Enter THE Prime Minister of Uganda.

How? Well, an intricate web of small-world connections led back to New Mexico.

I met his sons at the University of New Mexico. Of all the places they could go on exchange, they came here. They had dreadlocks then and studied engineering. They’ve matured into family men, sharing a new look of shaved heads and suave mini-beards, carrying their American educations and mannerisms as tools rather than identities.

Solo, the older brother, had dated a girl on the floor of my dorm freshman year. We had some good talks then. Reunited nearly 15 years later in Uganda, we picked up like it was yesterday. He’s making some legit inroads on payment and banking disruption with mobile money. We geeked on the blockchain, cryptocurrency, and overthrowing the banking system one night as techno-futurists. His entrepreneur drive and skills are fierce.

His brother Kwame was now a fresh Harvard alumnus and spoke next to me on the business panel the week I arrived. Kwame’s political aspirations in Uganda ran parallel to his role in the training. He’s the real deal — a natural and self-developed leader.

Kwame speaks to fellow Harvard alumni and expats — and me as a tagalong visitor

The brothers made a call, and we found time on the PM’s Monday though they could not join — agenda unknown.

Kampala traffic had the usual traffic jams and delays, so we bailed on the Uber taxi and held our breath for an intense Bodo Boda (motorcycle taxi) workaround to get to Parliament (not that Parliament, though it was to be funktastic-flex).

A glimpse of intensity — Through the jams and dirt they find a new path

3 security checks and as many sign-ins and interviews awaited us when we arrived at the Ministry. The process seemed arbitrary, and any white-skin privilege felt elsewhere was stripped away by stone-faced security personnel. When we asked for the PM’s floor number, brows furrowed and eyes scanned us for threats and intentions.

The new buildings were donated by the Chinese in 2012 — I’m sure there was not a string attached and nothing implied by the gesture.

Enter the indie movie script

We ascended into a ridiculous elevator. I remembered the strange tales of elevator programming — engineers would set (somewhat) complex logic for the system, program priorities as different humans on different floors requested rides. This elevator contained an unbelievable stream of announcements, in an odd, female-British voice.

Welcome, select your floor.

*pressed number.

9th Floor.

(Beethoven’s 5th begins to play, then stops)

Going Up.

Beethoven’s 5th restarts.

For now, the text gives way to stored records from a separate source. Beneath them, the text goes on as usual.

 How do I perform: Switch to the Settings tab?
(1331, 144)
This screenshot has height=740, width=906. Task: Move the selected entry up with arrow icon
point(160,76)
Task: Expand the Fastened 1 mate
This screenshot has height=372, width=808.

The elevator stops at a floor. Music stops.

4th Floor.

Welcome, select your floor. 7th Floor.

The music restarts, same song, from the beginning. Music stops.

Going up.

Music restarts, same Beethoven intro.

5th floor. Welcome, select your….

And so it ran, all day long, in a mind-numbing recycling of the same phrases, constantly interrupting and restarting the same piece of classical music. Each floor’s receptionist could hear this insanity, hundreds or even thousands of times a day.

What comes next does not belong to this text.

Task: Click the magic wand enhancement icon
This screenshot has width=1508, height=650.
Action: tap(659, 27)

We exited the madness just as my eyes reached there wideness limit and my hands unconsciously moved to my ears for protection from dementia.

Then, the characters came out of the script.

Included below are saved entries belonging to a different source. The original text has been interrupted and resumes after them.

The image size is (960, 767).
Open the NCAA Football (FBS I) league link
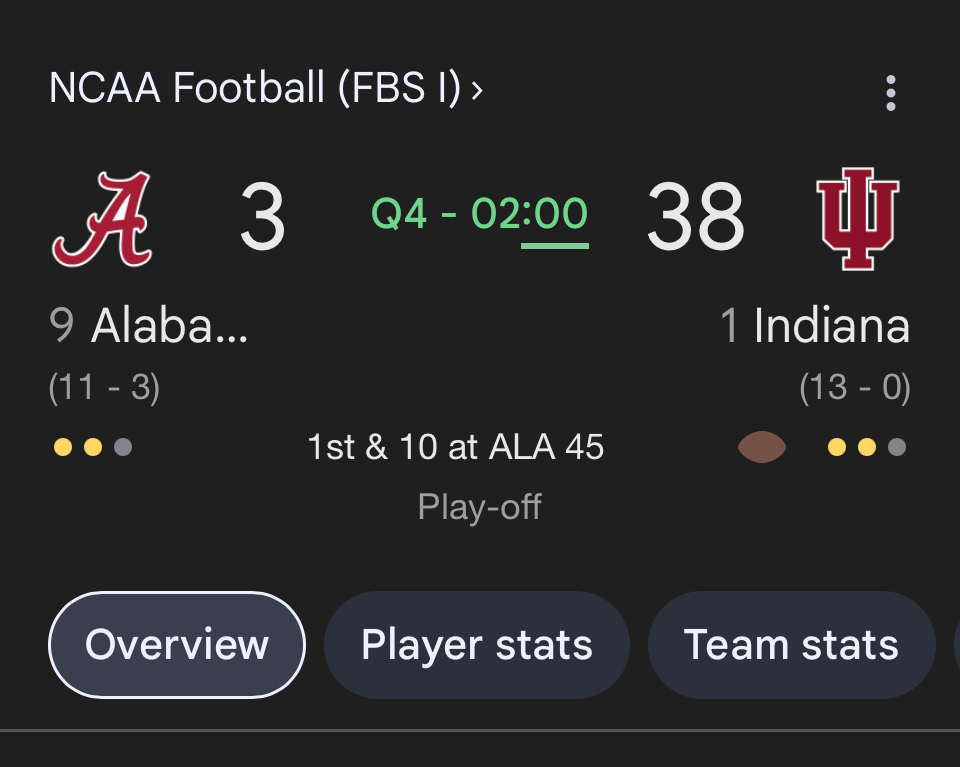pyautogui.click(x=254, y=89)
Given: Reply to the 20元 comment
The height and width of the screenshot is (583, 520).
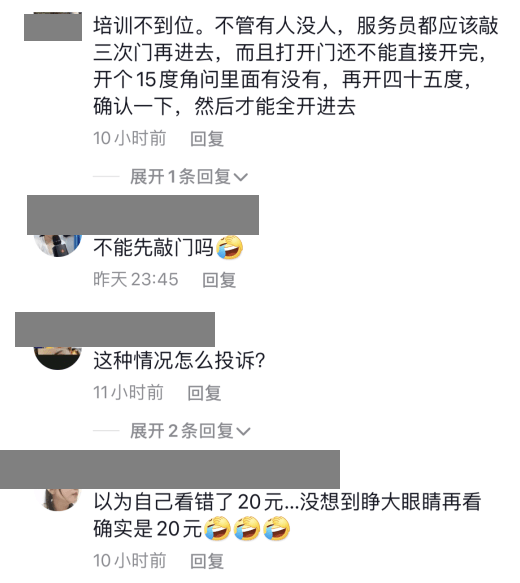Looking at the screenshot, I should click(x=207, y=561).
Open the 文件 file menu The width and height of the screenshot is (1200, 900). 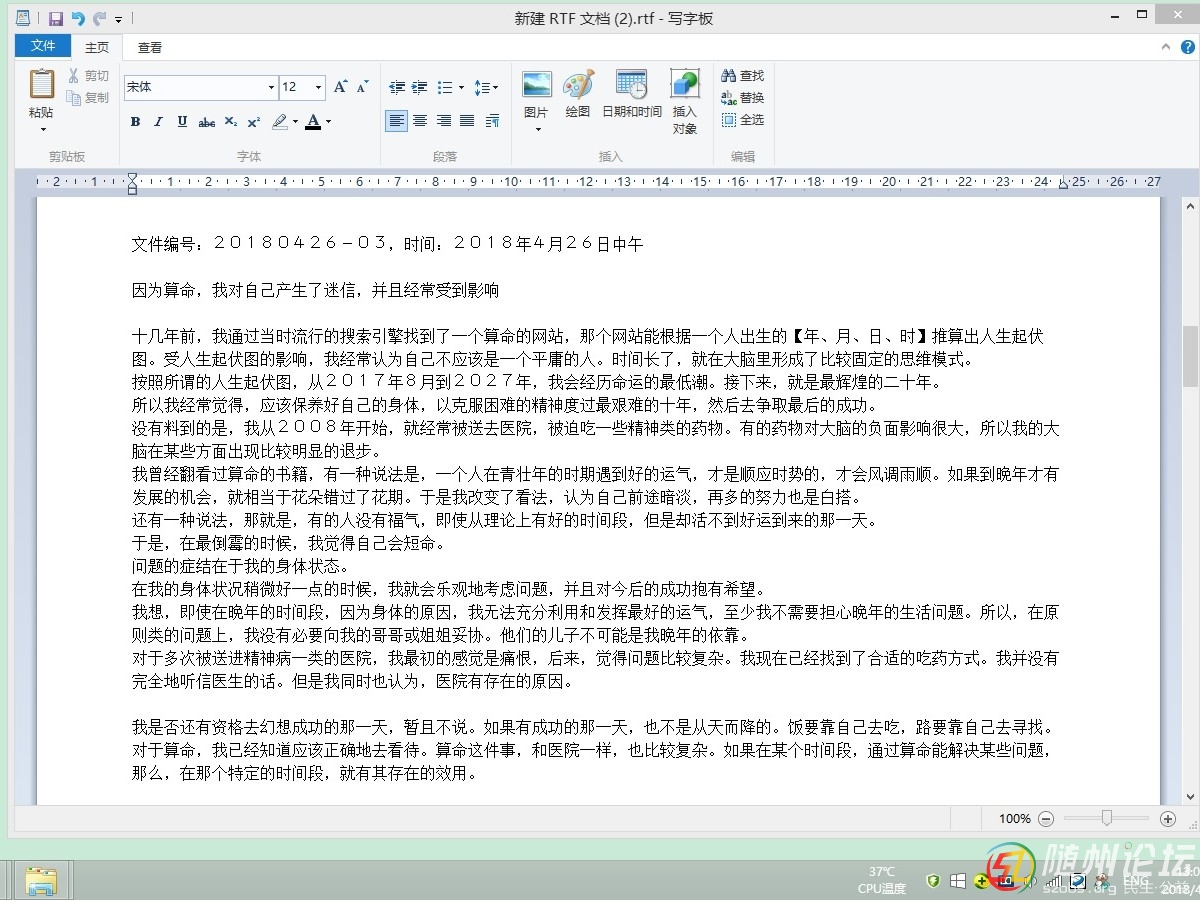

Sunglasses were worn inside. Bright suits and gold chains adorned the open collars of the sharkskin leisure suits. A few AK-47s were being swung around. I was fully expecting one or all to be dipped in gold. The overly-casual and crass demeanor of the main gatekeeper had us sign in again, double check the schedule, re-ask for our passports, our purpose, looking for any point of contention he could eek out.

After an arbitrary pause for effect, he made a blasé gesture to let us pass into a long hallway.

Remember The Last King of Scotland? The spectre of Idi Amin still hangs heavy in Uganda, no thanks to the rest of the world.

My bias from terrible, stereotyping movies of African dictators sat thick on my mind’s eye.

The main handler came out to greet us warmly, wearing a henchman’s outfit of matching, silver top and bottom. Comfortable and unofficially uniformed, he guided us into a waiting room with a mix of nervous businessmen and more characters wearing big sunglasses indoors. CNN International blared a steady stream of mostly non-American events from a large monitor mounted at one end.

“He is keeping an entire delegation waiting just for you.”

We entered a new series of pre-rooms and passed a heavy wooden frame into the Minister’s Chambers.

No photos were taken by me that afternoon. Here’s a close approximation of his demeanor when we entered. Credit: Office of the Prime Minister of Uganda

He rose with warm enthusiasm from his MASSIVE desk.

I’m talking the biggest desk I have ever seen. So long and impractical, he tripped slightly shuffling around the far corner of it as he moved to greet us. He had to, since we literally could not reach our hands together across the massive expanse of cherry and oak.

Some relic of colonial grandiosity, the desk was a mismatch to his character. It sat heavy between us after he circled back and resumed his chair. After checking his ringing iPhone, he immediately launched a dialogue to spite its presence.

And so, the surreal flow with an esteemed father-figure began.

I heard you know something about technology, young man. Tell me, what do you see for Uganda?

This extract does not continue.